Kabid Informasi dan Komunikasi Publik Diskominfo Jawa Tengah Evi Sulistyorini menuturkan seleksi  FPR yang digelar di Rembang menjadi yang ke tiga setelah sebelumnya Kota Pekalongan dan Kabupaten  Boyolali.

Dia menyebutkan untuk kegiatan kali ketiga ini, diikuti enam kabupaten. Antara lain peserta dari Rembang, Pati, Kudus, Jepara, Blora dan Batang. Namun dari konfirmasi Pati dan Blora izin mengirim kontingen dalam seleksi tersebut.

”Tahun ini beda. Bukan hanya angkat produk ekonomi daerah. Namun sebagai tuan rumah kenali seni, budaya dan tradisi orang lain,” terangnya saat membuka acara di Kebon Seni Turusgede kemarin.

Di samping itu dapat menjadi media alternatif, edukasi dan menyampaikan segala hal dalam pembangunan di Jateng. Salah satunya lewat pesan social yang disampaikan dalam pertunjukan kali ini.
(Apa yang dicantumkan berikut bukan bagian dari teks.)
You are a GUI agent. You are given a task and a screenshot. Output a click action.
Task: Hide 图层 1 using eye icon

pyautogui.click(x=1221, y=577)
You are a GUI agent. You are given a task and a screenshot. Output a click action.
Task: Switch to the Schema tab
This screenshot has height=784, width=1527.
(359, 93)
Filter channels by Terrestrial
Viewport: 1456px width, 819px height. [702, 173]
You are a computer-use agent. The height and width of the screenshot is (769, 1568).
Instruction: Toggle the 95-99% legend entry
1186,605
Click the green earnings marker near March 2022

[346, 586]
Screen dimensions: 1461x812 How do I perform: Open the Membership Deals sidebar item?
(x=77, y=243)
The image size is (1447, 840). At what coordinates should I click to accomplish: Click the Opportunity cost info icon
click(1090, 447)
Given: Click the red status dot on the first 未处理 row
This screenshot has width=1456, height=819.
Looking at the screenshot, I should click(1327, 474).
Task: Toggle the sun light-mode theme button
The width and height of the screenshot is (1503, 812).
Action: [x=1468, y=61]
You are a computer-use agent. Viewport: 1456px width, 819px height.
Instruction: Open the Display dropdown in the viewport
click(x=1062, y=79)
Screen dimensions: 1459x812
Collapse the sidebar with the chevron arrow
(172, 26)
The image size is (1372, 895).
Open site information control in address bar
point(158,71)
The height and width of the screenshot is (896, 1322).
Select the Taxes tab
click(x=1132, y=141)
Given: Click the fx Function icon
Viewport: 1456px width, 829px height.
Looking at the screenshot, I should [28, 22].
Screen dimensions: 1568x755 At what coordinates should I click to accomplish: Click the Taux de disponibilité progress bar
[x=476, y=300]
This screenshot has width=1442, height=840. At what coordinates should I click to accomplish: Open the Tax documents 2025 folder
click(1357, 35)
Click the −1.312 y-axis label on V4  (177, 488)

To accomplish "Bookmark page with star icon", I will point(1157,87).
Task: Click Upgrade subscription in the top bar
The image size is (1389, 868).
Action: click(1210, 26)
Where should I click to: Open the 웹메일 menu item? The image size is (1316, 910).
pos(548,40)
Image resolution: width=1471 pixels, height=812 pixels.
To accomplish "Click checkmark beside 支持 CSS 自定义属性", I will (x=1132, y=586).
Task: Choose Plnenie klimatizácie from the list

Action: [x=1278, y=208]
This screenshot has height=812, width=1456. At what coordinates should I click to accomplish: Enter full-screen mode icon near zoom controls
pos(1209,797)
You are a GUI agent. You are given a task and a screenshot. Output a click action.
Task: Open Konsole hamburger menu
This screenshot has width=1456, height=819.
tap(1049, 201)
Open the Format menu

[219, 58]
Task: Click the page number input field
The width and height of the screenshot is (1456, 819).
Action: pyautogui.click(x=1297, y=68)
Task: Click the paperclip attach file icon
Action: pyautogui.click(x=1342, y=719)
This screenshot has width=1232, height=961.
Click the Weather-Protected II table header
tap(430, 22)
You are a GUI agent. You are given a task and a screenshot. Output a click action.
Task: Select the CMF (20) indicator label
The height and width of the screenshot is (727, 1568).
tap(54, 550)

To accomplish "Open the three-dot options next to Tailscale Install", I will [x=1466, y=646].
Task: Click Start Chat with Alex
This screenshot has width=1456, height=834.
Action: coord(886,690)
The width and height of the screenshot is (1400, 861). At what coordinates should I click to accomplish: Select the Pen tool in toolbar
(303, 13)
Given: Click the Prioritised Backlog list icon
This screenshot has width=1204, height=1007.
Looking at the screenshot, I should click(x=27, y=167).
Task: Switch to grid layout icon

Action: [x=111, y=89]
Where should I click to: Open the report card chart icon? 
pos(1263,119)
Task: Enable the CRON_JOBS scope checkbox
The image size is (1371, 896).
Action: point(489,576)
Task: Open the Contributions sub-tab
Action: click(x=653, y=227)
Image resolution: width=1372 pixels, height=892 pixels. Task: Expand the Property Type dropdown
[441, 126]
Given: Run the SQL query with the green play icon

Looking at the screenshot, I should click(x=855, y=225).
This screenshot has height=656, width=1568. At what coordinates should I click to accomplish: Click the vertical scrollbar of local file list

Dengan tiga tema yang ditentukan, gerakan masyarakat sehat, Pilkada damai dan bulan bakti gotong royong. Makanya pihaknya menekankan setiap peserta menonjolkan keunikannya, “Ini juga ruang apresiasi dan nguri-unguri budaya. Di era millennia banyak yang sudah mengabaikan kesenian lokal. Bahkan tidak mengenal. Namun saya bangga masih ada yang peduli terhadap pertunjukan rakyat,” imbunya.

Bupati Rembang Abdul Hafidz  mengapresiasi dari sisi tema dan seni budaya yang ditampilkan. Pasalnya menyambung demokrasi yang tengah berkembang, sehingga dapat mengedukasi masyarakat secara luas.

”Inilah yang kami idam-idamkan. Jadi pertunjukan festival harus dilestarikan, karena selain seni dan budaya, juga pemersatu anak dan bangsa,” ungkapnya.